骰子の眼

cinema

東京都 渋谷区

2015-11-06 15:10


映像の「こうあるべき」を解き放て!都内各所で開催中、ヴィデオアートという横断的な芸術

渋谷アップリンクでは11/13(金)開催、ゲストは瀧健太郎、西山修平、ヒグマ春夫
映像の「こうあるべき」を解き放て!都内各所で開催中、ヴィデオアートという横断的な芸術
瀧健太郎のパフォーマンス

ジャンルを横断的に表現活動するアーティストを紹介するアート・フェスティバル「Interdisciplinary Art Festival Tokyo 15/16」(インターディシプリナリー・アート・フェスティバル・トウキョウ)が現在開催中。原宿VACANTやBLOCKHOUSE、明大前のキッドアイラックアートホールといった都内の複数の会場にて様々なイベントが行われることになっており、11月13日(金)には、渋谷アップリンク・ファクトリーにて「Visual Ray - Empathy or Antipathy- 視線×光線 - 共感か反感か」が実施される。

このプログラムでは、瀧健太郎、西山修平、ヒグマ春夫が、見ることと映像の交わり「視線×光線」についての考察を通じて、既存の映像表現を超えた新たな映像パフォーマンスを行う。また、アップリンク・ギャラリーにおいても11月4日(水)から16日(月)まで、3作家の新作映像作品とパフォーマンスの記録映像が展示される。

映像の探求を行う3名のアーティストは、映像が氾濫する現代社会において、既成の映像メディアシステムを転用することにより、見るものを挑発する。彼らのパフォーマンスでは、映像を見るということ自体が考えさせられ、そこでは、映像化した現実世界を、映像を通じて思考し、見るということの可能性が追求される。

# [利用可能な資料]
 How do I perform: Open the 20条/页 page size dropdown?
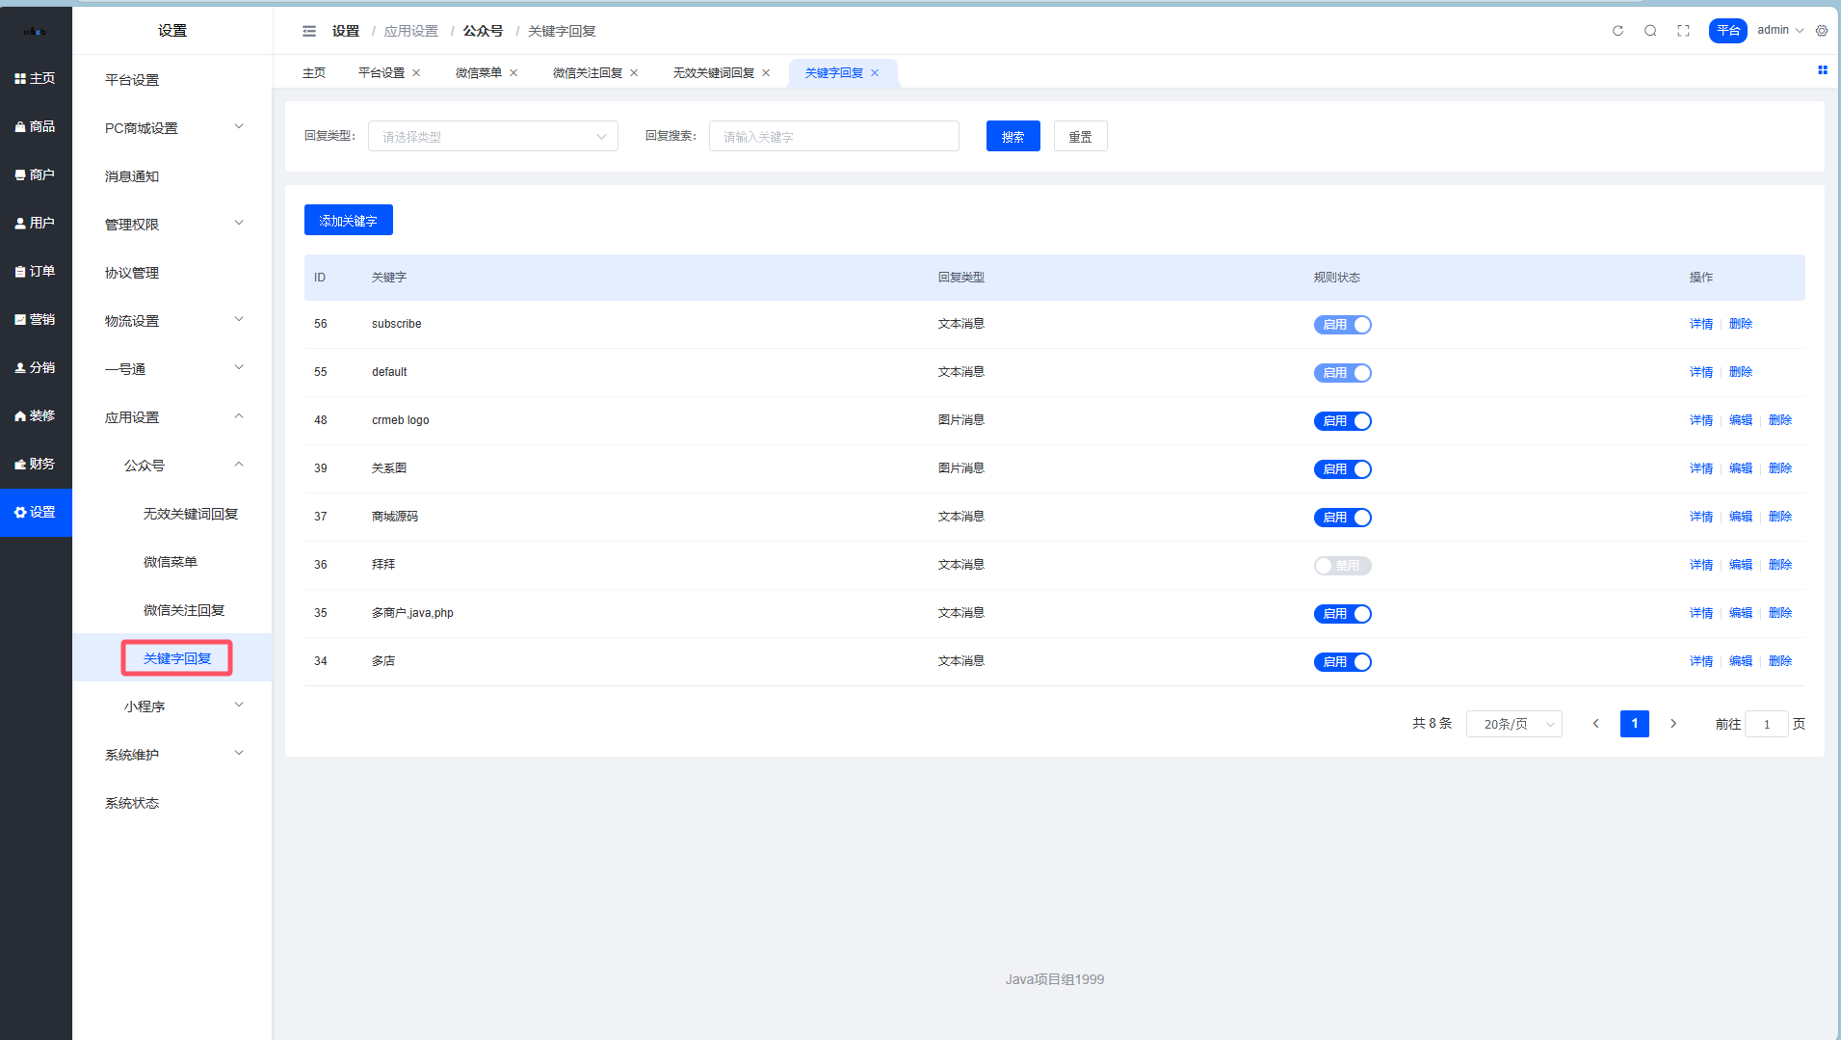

# [課題一覧]
**a.** ヴィデオアートの記事に照らして、次の記述(i)〜(iii)がそれぞれ記事の内容と合致するかを「はい」か「いいえ」で答え、判断の根拠となる記事中の語句を正確に引用してください。(i) 渋谷アップリンク・ファクトリーでのプログラムは11月13日に実施される。(ii) アップリンク・ギャラリーでの展示は11月20日まで行われる。(iii) このプログラムでパフォーマンスを行うアーティストは2名である。
**b.** ヴィデオアートの記事にある「映像の探求を行う3名のアーティストは、映像が氾濫する現代社会において、既成の映像メディアシステムを転用することにより、見るものを挑発する。」という一文を英語に翻訳してください。
**c.** ヴィデオアートの記事を、最後の文の後から書き継いでください。
これらの資料は使用しなくて差し支えありません。

# [各課題の解答]
**a.**
(i) はい。「11月13日(金)には、渋谷アップリンク・ファクトリーにて」
(ii) いいえ。「11月4日(水)から16日(月)まで」
(iii) いいえ。「瀧健太郎、西山修平、ヒグマ春夫が」

**b.** The three artists who explore the moving image provoke their viewers by repurposing existing video media systems in a contemporary society flooded with images.

**c.**
開催に先駆け、webDICEでは「Interdisciplinary Art Festival Tokyo」のディレクターである韓成南(ハンソンナン)さんによるフェスティバルの紹介、また3名のアーティストへのインタビューを掲載する。

「Interdisciplinary Art Festival Tokyo 15/16」について

インターディシプリナリー・アートは、聞きなれない言葉ですが、一言で言うと、ジャンルにとらわれず、ジャンルを横断するために、カテゴリーに属しきれないアートの事を指しています。
インターディシプリナリー・アート・フェスティバル・トウキョウは、2014年から開催され、今年で2回目になります。今年度のテーマは「Jail Break-予見する人工物-」で、東京都内のアートスポットで多発的にイベントを行います。映像や演劇、音楽など、それぞれのジャンルを主軸としながら、横断的な表現活動を行うアーティストをフューチャーして行われるフェスティバルですが、こういった実験的で、先鋭的なアートを、歓迎して、紹介することで、アーティストの発表の場を拡張し、より多くの観客に新しい自由な作品や、観点を見てもらうことを目的にしています。

インターディシプリナリーとは

自分が用いているメディアというものについての意識をしっかり持っていて、それを追求していくうちに、ついそのジャンルから逸脱してしまい、なんとも名付けえなくなってしまったものがインターディシプリナリーアートなのではないかと思っています。現代は、趣味や好みが細分化されていて、その枠を超えて、見るということが少なくなっている状況ですが、シーンの活性化や新たなアートの可能性を広げていきたいと考えています。

今年度のテーマ「Jail Break-予見する人工物-」について

ITの世界では、サービスを行う際に、様々な制限を加えることによって、利潤を確保して、いろんなコンテンツを見せていくというような構造を、現在の消費社会において、作り出しています。Jail Breakというのは、そういったものをはずす事によって、より新たな場所で使えるようになるということです。インターディシプリナリー・アートフェスティバルにおいても、その枠をどこまで解き放つことができるかという思いを持ち、「Jail Break」と名付けました。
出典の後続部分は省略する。